The first prototype of a Jacquard-type loom was made in the second half of the 15th century by an Italian weaver from Calabria, Jean le Calabrais, who was invited to Lyon by Louis XI. He introduced a new kind of machine which was able to work the yarns faster and more precisely. Over the years, improvements to the loom were ongoing.

An improvement of the draw loom took place in 1725, when Basile Bouchon introduced the principle of applying a perforated band of paper. A continuous roll of paper was punched by hand, in sections, each of which represented one lash or tread, and the length of the roll was determined by the number of shots in each repeat of pattern. The Jacquard machine then evolved from this approach.

Joseph Marie Jacquard saw that a mechanism could be developed for the production of sophisticated patterns. He possibly combined mechanical elements of other inventors, but certainly innovated. His machine was generally similar to Vaucanson's arrangement, but he made use of Jean-Baptiste Falcon's individual pasteboard cards and his square prism (or card "cylinder"): he is credited with having fully perforated each of its four sides, replacing Vaucanson's perforated "barrel". Jacquard's machine contained eight rows of needles and uprights, where Vaucanson had a double row. This modification enabled him to increase the figuring capacity of the machine. In his first machine, he supported the harness by knotted cords, which he elevated by a single trap board.

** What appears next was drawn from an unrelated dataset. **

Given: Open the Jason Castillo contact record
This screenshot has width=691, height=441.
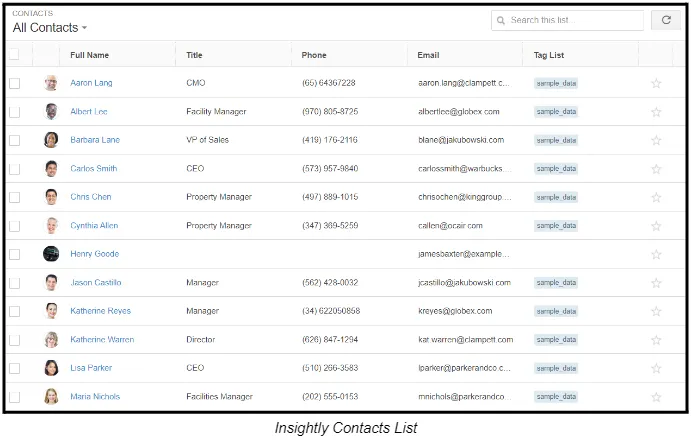Looking at the screenshot, I should 96,282.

One of the chief advantages claimed for the Jacquard machine was that unlike previous damask-weaving machines, in which the figuring shed was usually drawn once for every four shots, with the new apparatus, it could be drawn on every shot, thus producing a fabric with greater definition of outline.

Jacquard's invention had a deep influence on Charles Babbage. In that respect, he is viewed by some authors as a precursor of modern computing technology.

Principles of operation

On the diagram, the cards are fastened into a continuous chain (1) which passes over a square box.  At each quarter rotation a new card is presented to the Jacquard head which represents one row (one "pick" of the shuttle carrying the weft). The box swings from the right to the position shown and presses against the control rods (2).  Where there is a hole the rod passes through the card and is unmoved whereas if the hole is not punched the rod is pushed to the left.  Each rod acts upon a hook (3).  When the rod is pushed in, the hook moves out of position to the left, a rod that is not pushed in leaves its hook in place.  A beam (4) then rises under the hooks and those hooks in the rest location are raised; the hooks that have been displaced are not moved by the beam.  Each hook can have multiple cords (5).  The cords pass through a guide(6) and are attached to their heddle (7) and a return weight (8).  The heddles raise the warp to create the shed through which the shuttle carrying the weft will pass.  A loom with a 400 hook head might have four threads connected to each hook, resulting in a fabric that is 1600 warp ends wide with four repeats of the weave going across.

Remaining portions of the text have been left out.